## ASSIGNED TASK
Make an exact copy of all the entries, with the pictures left out.
== MATERIALS PROVIDED ==
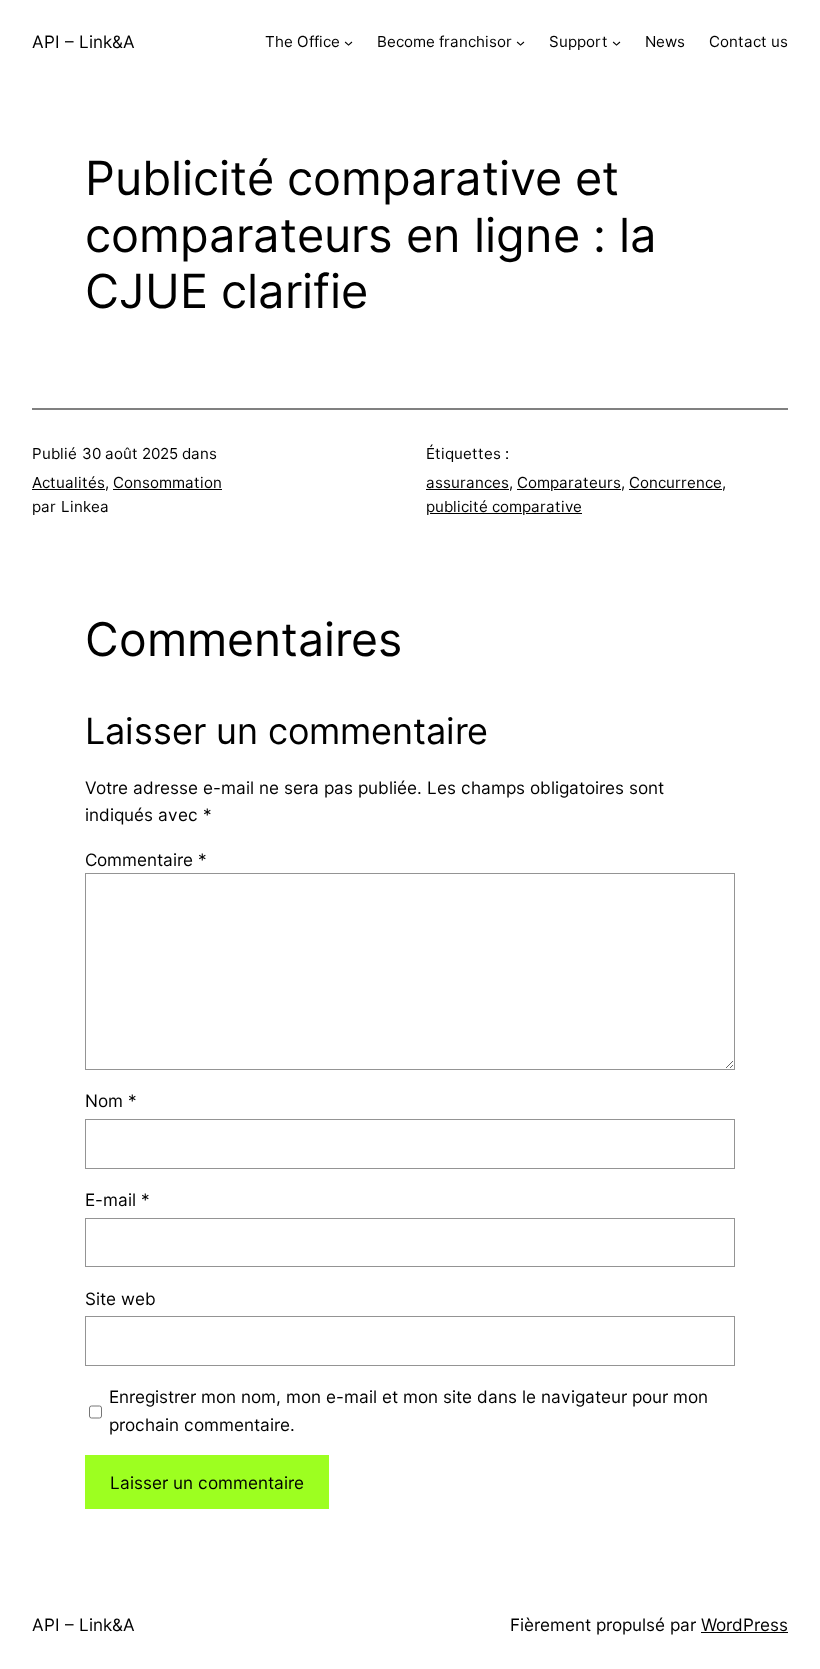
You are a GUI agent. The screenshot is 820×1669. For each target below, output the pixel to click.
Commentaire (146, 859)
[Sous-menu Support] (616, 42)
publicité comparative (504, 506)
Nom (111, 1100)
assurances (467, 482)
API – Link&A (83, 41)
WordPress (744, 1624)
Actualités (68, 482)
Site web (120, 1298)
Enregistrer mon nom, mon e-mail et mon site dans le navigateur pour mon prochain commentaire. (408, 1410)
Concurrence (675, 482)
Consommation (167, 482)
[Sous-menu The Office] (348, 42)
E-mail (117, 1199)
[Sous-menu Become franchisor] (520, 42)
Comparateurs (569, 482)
===
## EXERCISE OUTPUT
You are a GUI agent. The screenshot is 820×1669. For each target below, output the pixel to click.
Commentaire (146, 859)
[Sous-menu Support] (616, 42)
publicité comparative (504, 506)
Nom (111, 1100)
assurances (467, 482)
API – Link&A (83, 41)
WordPress (744, 1624)
Actualités (68, 482)
Site web (120, 1298)
Enregistrer mon nom, mon e-mail et mon site dans le navigateur pour mon prochain commentaire. (408, 1410)
Concurrence (675, 482)
Consommation (167, 482)
[Sous-menu The Office] (348, 42)
E-mail (117, 1199)
[Sous-menu Become franchisor] (520, 42)
Comparateurs (569, 482)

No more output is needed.